A pastor in my Presbytery posed a question on his blog last week that I found to be very interesting.  With his permission, I am going to pose the question to you all.  (This is abreviated a little bit, but no facts have been taken out.  You can find the whole post, including what the pastor suggested HERE.)

This is a real life scenario, not one made up to make a point.

A couple wants to join a congregation and have their children baptized. The church leadership and pastor welcome this family into the fellowship of the church. The couple is not married and is on the lower end of the economic scale. After they joined the church the pastor has a conversation with them about marriage. Here's what he finds out...

They love each other very much, they are passionate in their desire to follow Jesus Christ, they want their children to grow and know Christ, but because of their income levels if they were legally married they would lose the health care benefits they receive from the state for their children. This is a real concern for them. They are not trying to mooch off the state, they are simply caught in the poverty trap.

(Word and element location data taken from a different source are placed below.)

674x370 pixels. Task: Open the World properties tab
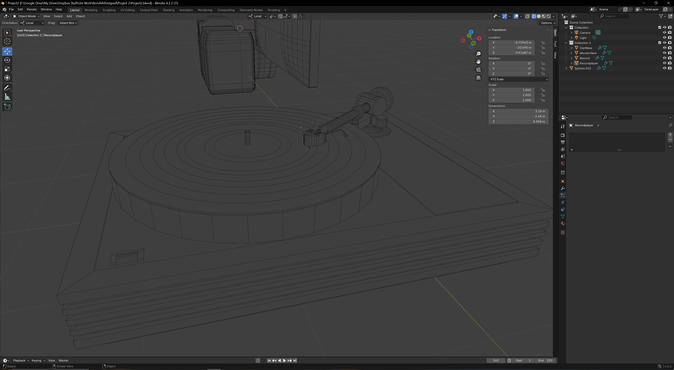coord(563,163)
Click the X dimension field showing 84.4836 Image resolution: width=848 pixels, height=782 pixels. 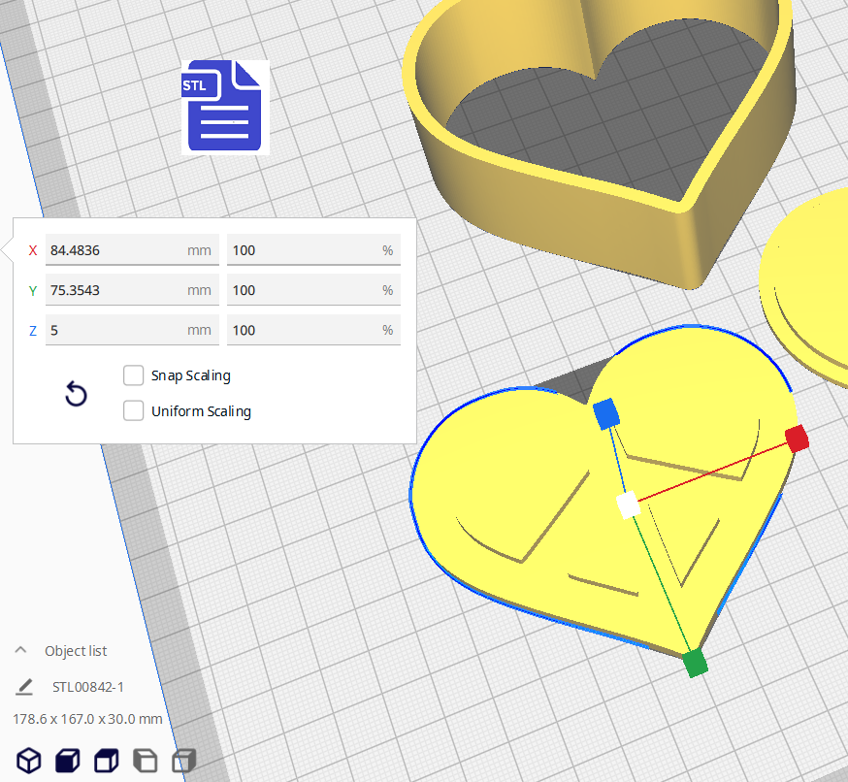[x=132, y=249]
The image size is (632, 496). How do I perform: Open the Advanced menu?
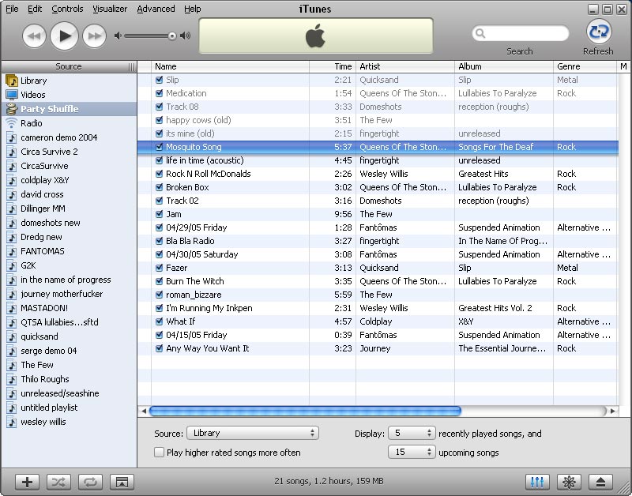(156, 9)
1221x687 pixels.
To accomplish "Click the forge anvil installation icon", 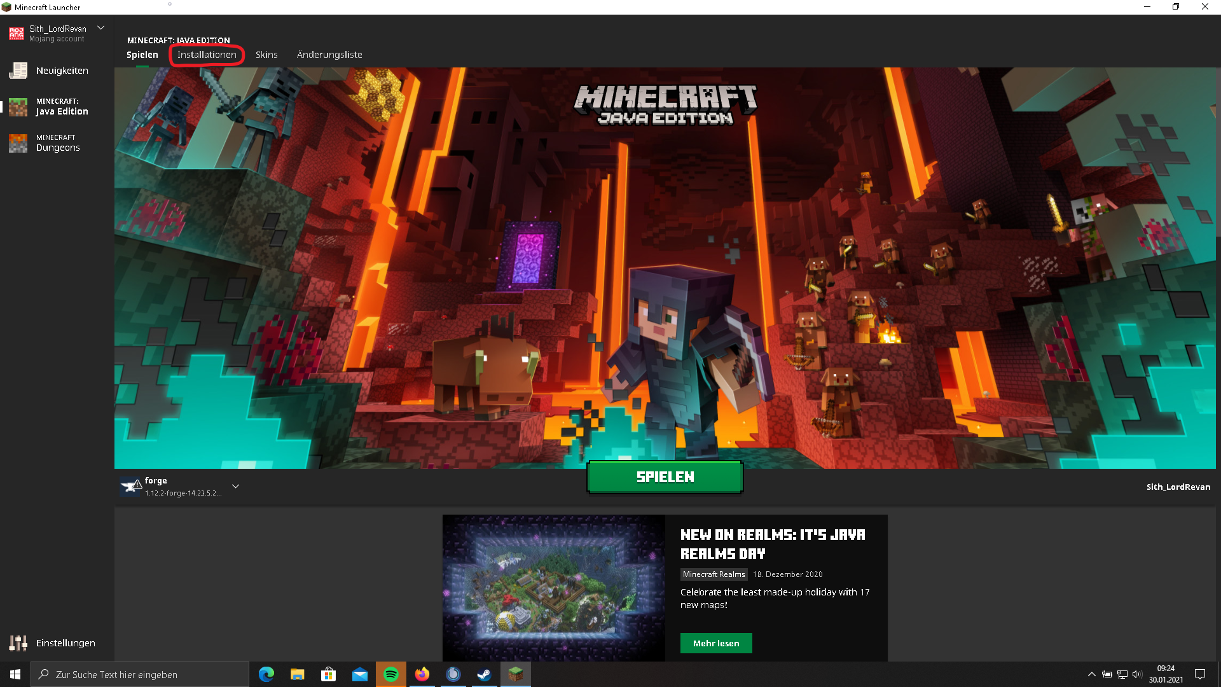I will pyautogui.click(x=131, y=487).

What would you do as their pastor? Tell them they need to get married because its the right thing to do? Leave the whole subject behind and forget about it?

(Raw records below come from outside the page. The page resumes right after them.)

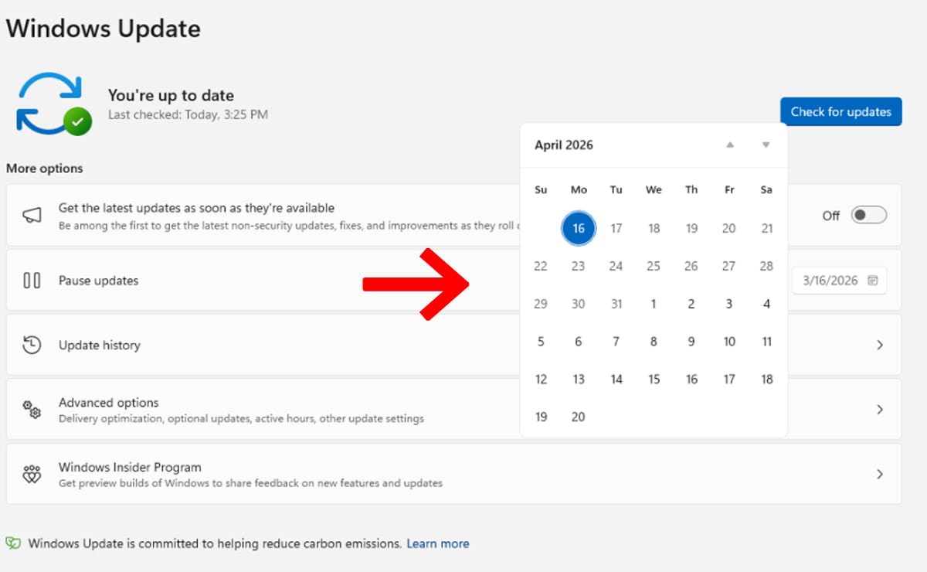The height and width of the screenshot is (572, 927).
Task: Pick date 31 in the calendar
Action: pos(616,304)
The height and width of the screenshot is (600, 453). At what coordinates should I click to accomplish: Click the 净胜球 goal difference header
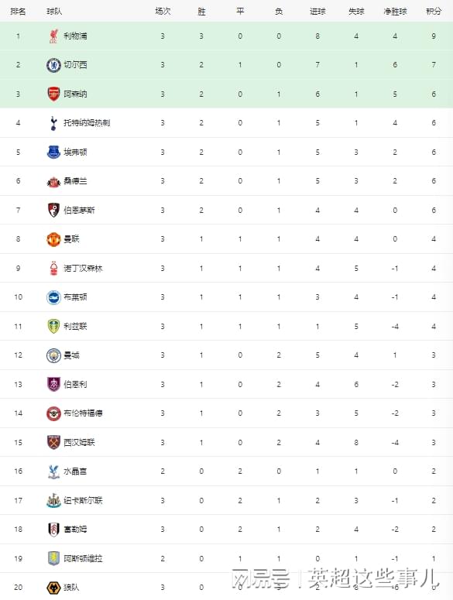click(x=395, y=12)
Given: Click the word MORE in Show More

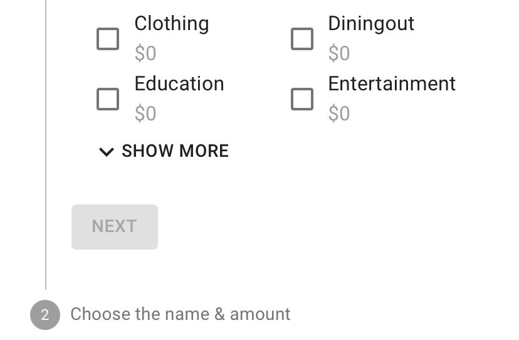Looking at the screenshot, I should tap(204, 151).
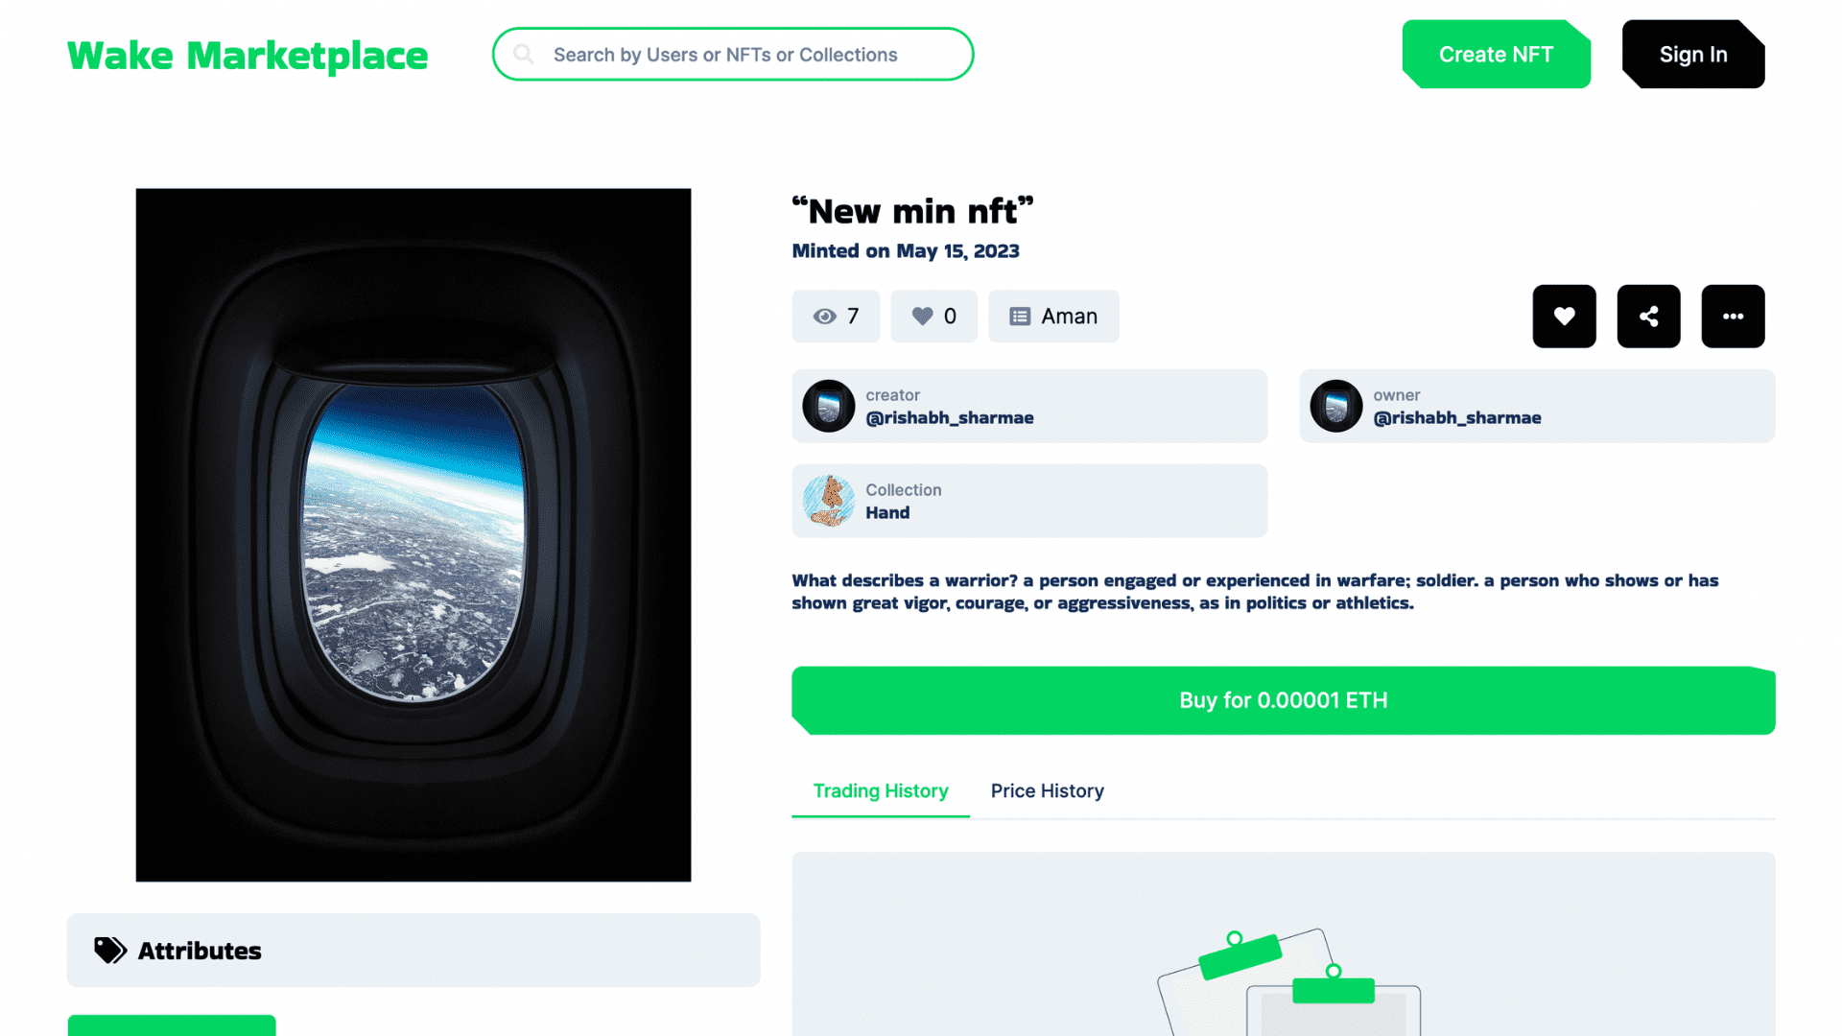This screenshot has height=1036, width=1842.
Task: Open creator avatar for @rishabh_sharmae
Action: [x=829, y=406]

Any thoughts, oh Presby Bloggers?

29 comments:

John Shuck said...

If they wanted one, you could do a Holy Union service like I do for gay couples who can't get a marriage license.

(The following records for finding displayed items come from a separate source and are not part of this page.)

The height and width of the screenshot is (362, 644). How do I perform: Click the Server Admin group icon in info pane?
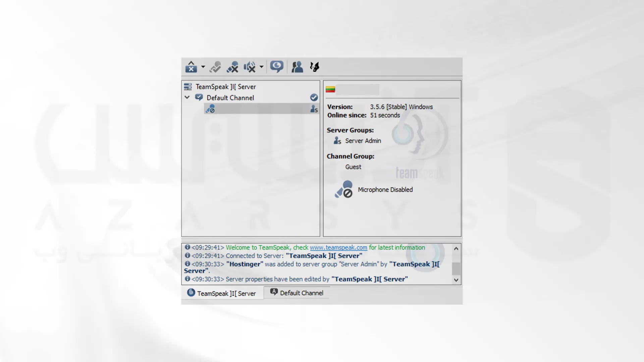tap(337, 141)
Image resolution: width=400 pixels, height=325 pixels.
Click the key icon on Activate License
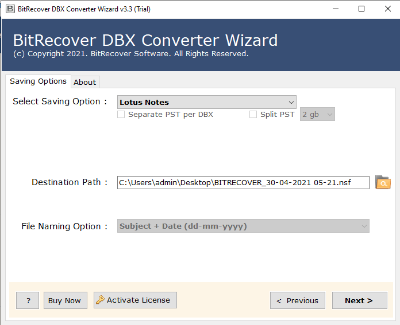(x=101, y=300)
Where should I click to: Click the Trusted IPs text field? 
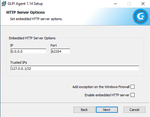click(x=75, y=68)
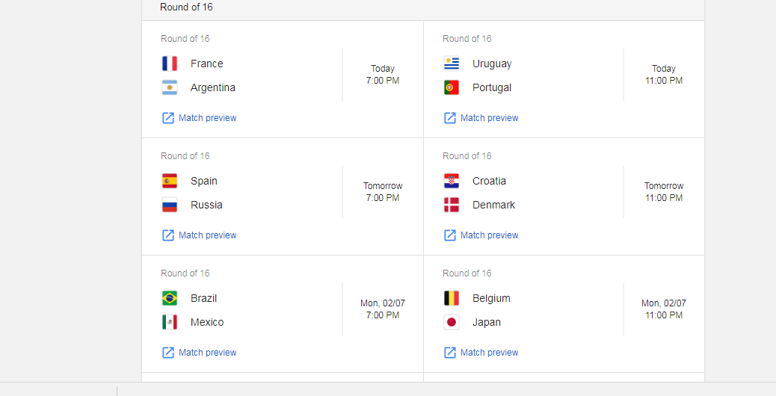
Task: Select the Belgium flag icon
Action: pos(452,298)
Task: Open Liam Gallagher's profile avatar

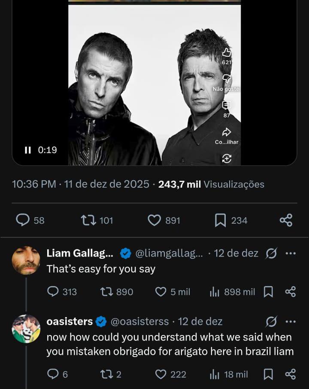Action: pos(26,260)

Most importantly, welcome them and accept them as a family and be grateful they care to come and participate in your community.

B-W said...
This comment has been removed by the author.
B-W said...

It doesn't really answer your question, but it certainly does highlight the need for state governments to change their tax laws so as not to penalize people who want to get married.

It's actually a bit annoying that Christians don't get more involved in pushing for something like this. So many Christians were so quick to deny the rights of homosexuals to have a secular marriage on the basis of their religious beliefs, but they don't actively work to make marriage easier for those (heterosexuals) who would otherwise be living a "sinful lifestyle" (in quotes because I know there's disagreement here) but have these very real economic issues to grapple with.

Elaine said...

I don't have an answer, but this reminds me of the first student loan discharge case I ever tried. To discharge student loans in bankruptcy, you must establish that repayment would constitute an unde hardship on the debtor or the debtor's dependants. That basically translates into, if you repay the loans your kids don't eat.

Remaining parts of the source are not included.